I lived in a rancher, and had devised a plan for eluding anyone breaking into the place.  I could get to my bedroom and crawl out a window to a neighbor's house.  The real contingency plan involved the bathroom.  (I saw a contest on here for funny bathroom stories, but I think they mean a different kind.)  We had a laundry chute, not even the width of a good hamper, mind you.  The window was only the width of the top of the toilet tank, so if someone came in the house, and you were in the bathroo, you weren't getting out.

But I was.

I'd decided I could slip down the laundry chute (and,  yes, I could have ---then) to the basement, and go out the back door. 
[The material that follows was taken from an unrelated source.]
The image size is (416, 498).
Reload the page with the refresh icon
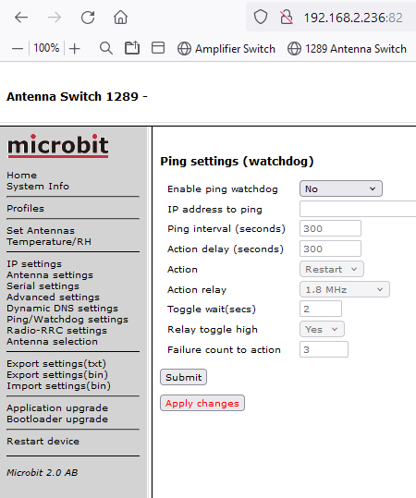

This is all because I didn't want to think about firing a gun if someone broke into my home.

Well, I got pregnant, and you get all those thoughts.  My daughter's room was down the hall, and an intruder would get to her before me.  My plan started to unravel.  I was a good 8 months pregnant, weepy and huge, as I stood in my bathroom one day.  It dawned on me that I wasn't fitting my big behind down the laundry chute anymore.  If I tried to go out the window, they'd find me like that Winnie the Pooh episode where  he ate all the honey and got stuck.   There wouldn't be enough Crisco in the world to get me out. It was a bad day for me. 

Once my daughter was born, I realized I was Clint Eastwood, and I'd rather go down the hall, so the crisis was averted. Who knew?

But I was an adult!  What would make me think about going done a laundry chute anyway.  Maybe it's just some sort of human urge just to "see if we can."  You know it had to run through my mind as a "what if" long before I built the "escape the robber" story.

posted by terpgirl30 on May 21, 2005 at 4:28 AM | link to this | reply

I was so small (well, obviously, I still am so I was REALLY small as
a little girl) and one time, I hid in a hamper while playing hide n' seek with my brother and our two cousins. I wasn't found for A LONG TIME. I was pretty smart to hide inside of that, however, um, I didn't get out cause, well, I got stuck.

posted by SpitFire70 on May 20, 2005 at 9:59 PM | link to this | reply

We had a thriteen year old try to liberate his un-vended soda once.

(1979, so the machine was easier to reach into and probnably only weighed about five hundred pounds and not like the monsters nowadays).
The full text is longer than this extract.